REQUIREMENT: From the data that follows, report the number of lines including "agent", and only that number.

PROVIDED RECORDS:
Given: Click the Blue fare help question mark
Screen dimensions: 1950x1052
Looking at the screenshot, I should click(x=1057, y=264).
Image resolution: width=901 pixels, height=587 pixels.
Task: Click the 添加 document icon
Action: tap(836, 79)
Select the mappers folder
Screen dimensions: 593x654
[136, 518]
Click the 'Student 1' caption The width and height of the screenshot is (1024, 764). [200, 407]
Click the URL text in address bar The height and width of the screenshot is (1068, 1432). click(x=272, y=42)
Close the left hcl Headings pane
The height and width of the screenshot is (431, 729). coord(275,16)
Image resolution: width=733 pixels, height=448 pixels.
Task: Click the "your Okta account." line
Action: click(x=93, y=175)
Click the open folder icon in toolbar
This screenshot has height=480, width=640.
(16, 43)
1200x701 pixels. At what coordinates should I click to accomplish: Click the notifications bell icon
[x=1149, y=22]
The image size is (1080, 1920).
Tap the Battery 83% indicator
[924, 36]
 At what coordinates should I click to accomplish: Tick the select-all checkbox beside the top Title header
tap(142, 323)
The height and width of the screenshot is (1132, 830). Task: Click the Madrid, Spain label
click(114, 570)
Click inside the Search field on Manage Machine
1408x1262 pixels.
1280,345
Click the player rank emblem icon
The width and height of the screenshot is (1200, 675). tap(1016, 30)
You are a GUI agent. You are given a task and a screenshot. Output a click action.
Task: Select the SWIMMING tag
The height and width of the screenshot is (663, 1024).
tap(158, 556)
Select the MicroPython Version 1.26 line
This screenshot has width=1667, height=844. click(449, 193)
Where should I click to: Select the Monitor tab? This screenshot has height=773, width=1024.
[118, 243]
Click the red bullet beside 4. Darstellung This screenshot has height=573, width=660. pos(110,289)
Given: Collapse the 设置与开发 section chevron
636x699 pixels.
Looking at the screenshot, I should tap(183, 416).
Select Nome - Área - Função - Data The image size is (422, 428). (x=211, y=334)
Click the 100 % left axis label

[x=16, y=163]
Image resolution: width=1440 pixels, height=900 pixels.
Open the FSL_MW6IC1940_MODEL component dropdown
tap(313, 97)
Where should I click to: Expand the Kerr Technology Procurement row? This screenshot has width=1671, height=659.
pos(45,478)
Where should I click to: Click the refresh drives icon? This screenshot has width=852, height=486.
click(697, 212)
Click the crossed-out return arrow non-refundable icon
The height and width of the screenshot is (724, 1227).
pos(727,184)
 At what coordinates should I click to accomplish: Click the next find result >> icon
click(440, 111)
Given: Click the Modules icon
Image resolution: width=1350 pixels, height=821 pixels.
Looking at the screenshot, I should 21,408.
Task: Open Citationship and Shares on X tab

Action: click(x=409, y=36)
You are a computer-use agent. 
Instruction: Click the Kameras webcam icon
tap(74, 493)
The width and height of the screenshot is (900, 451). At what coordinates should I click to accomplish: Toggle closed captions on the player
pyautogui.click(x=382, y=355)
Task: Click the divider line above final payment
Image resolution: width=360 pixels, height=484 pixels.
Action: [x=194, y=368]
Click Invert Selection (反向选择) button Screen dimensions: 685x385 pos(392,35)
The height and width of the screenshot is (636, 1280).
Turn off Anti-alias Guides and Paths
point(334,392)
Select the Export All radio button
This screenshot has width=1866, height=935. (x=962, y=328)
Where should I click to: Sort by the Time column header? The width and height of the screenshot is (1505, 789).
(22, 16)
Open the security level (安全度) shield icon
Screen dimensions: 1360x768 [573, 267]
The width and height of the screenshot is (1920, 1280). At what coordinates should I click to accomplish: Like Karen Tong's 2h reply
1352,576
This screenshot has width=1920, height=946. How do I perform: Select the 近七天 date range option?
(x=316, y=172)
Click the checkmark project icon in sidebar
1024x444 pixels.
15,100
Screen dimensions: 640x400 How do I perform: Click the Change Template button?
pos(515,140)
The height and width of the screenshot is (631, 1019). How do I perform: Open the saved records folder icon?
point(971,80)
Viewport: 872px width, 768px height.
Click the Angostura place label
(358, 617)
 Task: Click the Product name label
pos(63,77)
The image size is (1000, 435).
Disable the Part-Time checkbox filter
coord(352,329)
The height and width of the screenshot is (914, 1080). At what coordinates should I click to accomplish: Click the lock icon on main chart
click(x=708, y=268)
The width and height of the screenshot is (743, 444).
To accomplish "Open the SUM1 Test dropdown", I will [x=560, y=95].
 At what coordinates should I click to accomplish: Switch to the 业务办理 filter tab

YOUR RESPONSE: 2